__WORK TO DO__. Which lines of the material below contain the string "number"? Pull out every such line and copy it, treating uppercase and lowercase as different.

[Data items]
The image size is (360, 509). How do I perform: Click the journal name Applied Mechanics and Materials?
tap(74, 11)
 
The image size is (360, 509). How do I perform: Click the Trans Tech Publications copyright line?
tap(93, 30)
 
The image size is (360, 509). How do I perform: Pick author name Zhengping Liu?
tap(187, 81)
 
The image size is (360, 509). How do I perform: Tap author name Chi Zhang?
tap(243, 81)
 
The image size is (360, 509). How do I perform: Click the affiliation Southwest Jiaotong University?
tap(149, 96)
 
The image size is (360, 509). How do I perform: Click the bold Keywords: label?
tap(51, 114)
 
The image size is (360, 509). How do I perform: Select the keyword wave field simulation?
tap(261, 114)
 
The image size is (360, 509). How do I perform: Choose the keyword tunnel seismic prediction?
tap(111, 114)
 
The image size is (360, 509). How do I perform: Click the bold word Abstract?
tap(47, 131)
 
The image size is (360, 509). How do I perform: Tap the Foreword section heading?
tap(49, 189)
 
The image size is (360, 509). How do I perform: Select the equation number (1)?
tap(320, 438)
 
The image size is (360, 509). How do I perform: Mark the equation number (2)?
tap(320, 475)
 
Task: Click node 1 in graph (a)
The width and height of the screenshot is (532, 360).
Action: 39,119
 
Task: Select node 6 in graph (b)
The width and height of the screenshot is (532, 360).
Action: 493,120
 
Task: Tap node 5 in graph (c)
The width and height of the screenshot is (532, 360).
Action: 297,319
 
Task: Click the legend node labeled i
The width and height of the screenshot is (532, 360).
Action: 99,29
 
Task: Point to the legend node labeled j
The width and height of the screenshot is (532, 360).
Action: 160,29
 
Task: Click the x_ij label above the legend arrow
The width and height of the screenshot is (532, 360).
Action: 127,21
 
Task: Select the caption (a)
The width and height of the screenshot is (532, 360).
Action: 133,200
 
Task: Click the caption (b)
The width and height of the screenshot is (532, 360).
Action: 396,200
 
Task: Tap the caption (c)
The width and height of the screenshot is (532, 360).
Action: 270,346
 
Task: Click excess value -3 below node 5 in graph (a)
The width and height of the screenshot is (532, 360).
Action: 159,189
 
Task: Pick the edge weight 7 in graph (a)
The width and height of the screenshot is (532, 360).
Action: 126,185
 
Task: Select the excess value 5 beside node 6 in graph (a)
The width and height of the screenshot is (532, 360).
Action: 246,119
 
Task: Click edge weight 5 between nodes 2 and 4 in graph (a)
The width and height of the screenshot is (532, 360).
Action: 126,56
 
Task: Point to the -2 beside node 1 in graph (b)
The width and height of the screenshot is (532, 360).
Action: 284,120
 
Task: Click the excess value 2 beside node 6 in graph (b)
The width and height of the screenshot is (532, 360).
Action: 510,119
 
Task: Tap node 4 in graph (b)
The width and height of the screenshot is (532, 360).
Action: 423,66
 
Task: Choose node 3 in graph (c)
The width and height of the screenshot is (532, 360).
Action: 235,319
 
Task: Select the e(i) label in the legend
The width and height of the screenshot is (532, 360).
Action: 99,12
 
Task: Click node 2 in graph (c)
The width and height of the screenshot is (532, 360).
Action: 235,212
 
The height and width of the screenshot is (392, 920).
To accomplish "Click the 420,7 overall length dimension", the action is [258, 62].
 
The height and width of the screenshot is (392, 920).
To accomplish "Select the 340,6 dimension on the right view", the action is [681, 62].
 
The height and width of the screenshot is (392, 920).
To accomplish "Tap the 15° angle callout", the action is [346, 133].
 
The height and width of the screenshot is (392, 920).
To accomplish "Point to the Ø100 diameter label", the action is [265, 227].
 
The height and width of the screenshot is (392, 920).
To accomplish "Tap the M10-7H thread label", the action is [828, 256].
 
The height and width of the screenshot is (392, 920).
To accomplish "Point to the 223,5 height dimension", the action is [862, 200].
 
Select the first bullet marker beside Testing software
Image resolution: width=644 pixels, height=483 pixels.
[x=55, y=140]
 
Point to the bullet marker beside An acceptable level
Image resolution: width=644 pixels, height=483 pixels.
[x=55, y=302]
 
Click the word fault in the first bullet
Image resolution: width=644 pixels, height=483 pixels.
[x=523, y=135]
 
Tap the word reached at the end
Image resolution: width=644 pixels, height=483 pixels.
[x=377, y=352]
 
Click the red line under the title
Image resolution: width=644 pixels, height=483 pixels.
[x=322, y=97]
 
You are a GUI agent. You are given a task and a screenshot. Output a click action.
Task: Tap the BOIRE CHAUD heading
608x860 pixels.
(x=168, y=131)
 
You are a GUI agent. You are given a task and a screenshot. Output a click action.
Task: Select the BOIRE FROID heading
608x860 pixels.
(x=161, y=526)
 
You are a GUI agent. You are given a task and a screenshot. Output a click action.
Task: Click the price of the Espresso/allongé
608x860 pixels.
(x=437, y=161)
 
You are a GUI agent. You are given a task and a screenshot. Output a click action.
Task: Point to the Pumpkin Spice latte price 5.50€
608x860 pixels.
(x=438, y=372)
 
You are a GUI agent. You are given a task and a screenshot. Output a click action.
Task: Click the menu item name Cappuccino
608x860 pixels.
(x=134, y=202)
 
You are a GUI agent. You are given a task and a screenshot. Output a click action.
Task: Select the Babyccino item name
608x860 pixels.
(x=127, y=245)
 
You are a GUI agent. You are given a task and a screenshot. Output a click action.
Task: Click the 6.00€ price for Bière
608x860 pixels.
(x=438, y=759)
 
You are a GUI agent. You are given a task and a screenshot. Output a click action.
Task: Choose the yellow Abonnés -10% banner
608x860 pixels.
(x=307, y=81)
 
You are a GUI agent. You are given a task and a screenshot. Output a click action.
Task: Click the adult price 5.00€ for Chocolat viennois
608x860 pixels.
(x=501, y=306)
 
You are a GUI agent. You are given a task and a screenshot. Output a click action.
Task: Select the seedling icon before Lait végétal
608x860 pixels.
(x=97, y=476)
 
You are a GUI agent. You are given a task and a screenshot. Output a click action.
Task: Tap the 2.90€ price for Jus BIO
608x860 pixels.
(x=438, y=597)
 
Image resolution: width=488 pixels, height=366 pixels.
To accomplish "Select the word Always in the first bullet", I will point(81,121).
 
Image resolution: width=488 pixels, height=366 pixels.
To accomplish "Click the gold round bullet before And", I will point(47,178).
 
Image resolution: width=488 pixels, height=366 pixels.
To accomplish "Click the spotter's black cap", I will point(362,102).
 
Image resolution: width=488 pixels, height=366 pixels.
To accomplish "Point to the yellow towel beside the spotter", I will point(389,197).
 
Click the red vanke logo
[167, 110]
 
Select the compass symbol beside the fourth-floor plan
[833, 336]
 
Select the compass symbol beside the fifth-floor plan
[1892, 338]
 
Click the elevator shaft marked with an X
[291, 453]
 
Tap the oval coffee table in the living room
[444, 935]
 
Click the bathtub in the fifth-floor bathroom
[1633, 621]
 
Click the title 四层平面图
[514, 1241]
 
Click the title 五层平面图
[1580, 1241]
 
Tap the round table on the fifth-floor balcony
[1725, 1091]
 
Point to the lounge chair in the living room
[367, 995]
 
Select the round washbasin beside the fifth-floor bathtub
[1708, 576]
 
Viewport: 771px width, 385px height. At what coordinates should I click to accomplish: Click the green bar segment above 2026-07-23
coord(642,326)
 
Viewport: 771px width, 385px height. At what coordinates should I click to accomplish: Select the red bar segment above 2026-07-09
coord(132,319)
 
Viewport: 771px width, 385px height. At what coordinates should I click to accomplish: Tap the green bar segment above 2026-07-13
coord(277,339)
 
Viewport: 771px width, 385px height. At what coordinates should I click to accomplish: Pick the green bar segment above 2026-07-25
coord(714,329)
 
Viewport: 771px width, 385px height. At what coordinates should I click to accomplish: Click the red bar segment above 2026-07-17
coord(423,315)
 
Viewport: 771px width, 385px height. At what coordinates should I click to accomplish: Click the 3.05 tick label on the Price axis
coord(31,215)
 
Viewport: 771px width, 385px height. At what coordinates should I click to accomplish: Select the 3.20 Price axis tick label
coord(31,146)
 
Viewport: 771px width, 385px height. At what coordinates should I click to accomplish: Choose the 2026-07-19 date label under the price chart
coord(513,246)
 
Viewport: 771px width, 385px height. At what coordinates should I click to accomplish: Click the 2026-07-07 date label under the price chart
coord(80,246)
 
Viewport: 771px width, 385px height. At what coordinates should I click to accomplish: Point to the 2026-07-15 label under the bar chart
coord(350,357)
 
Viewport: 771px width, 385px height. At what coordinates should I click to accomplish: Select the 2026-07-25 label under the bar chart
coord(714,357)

__EXERCISE RESPONSE__.
The image size is (360, 509). How do I perform: Select the equation number (1)?
The image size is (360, 509). How do I perform: Mark the equation number (2)?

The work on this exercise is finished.